Bendiksen also highlights that miners are paid in Bitcoin but face operational costs in local currency. This dynamic means miners won’t expand operations or invest in additional hash power unless the price of Bitcoin supports profitability. When mining becomes unprofitable, miners won’t continue simply to “support the network”; they need economic incentive. Higher Bitcoin prices allow smaller miners to enter the competition, pushing the network’s hash rate higher as participation grows.

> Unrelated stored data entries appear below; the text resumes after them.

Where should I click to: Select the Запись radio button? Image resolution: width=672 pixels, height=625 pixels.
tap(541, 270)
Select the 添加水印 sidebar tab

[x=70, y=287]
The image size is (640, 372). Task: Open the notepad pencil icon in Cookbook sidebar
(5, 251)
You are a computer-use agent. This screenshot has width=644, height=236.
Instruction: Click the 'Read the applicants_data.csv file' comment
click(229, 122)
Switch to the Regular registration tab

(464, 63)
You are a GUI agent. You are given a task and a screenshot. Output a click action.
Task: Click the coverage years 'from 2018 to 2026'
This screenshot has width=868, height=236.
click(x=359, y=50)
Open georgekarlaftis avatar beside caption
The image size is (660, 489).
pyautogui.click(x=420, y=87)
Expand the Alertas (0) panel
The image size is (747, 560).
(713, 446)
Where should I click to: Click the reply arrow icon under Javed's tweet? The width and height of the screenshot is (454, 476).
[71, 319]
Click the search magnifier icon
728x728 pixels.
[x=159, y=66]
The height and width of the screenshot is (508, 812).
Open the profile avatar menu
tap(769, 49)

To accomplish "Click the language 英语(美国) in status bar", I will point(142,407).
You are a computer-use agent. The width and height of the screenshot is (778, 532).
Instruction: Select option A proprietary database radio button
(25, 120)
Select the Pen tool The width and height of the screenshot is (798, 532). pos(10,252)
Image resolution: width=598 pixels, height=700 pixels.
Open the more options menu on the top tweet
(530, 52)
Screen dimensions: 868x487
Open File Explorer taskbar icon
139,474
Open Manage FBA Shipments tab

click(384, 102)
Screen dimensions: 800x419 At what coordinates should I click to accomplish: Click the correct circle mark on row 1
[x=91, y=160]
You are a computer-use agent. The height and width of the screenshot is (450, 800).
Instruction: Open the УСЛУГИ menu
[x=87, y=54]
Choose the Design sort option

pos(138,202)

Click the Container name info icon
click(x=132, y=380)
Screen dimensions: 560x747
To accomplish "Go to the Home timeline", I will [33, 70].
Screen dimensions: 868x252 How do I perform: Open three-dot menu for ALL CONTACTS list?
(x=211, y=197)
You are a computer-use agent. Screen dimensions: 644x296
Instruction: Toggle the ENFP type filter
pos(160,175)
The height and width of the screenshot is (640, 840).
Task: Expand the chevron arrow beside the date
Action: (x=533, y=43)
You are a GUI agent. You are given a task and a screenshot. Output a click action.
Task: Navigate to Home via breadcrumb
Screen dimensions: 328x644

Proponents of the “price follows hash” theory, like vocal Bitcoin advocate Max Keiser, argue the opposite—claiming that hash rate is the driving force behind Bitcoin’s price movements. Keiser, a firm believer in this perspective, frequently asserts that the Bitcoin price lags behind hash rate growth. Following a new all-time high in hash rate on July 8, 2020, Keiser tweeted, “The constant 10-minute emission schedule of #Bitcoin is the lure that will always attract miners – even acting irrationally – that pushes up hash rate with price following.”
For Keiser, the hash rate isn’t just a technical measure of network health but a macro indicator of adoption and a growing rejection of traditional financial systems. Yet, the idea that miners would act irrationally or continue mining at a loss seems far-fetched, as financial realities typically dictate miner behavior, aligning more with Bendiksen’s profitability-driven outlook.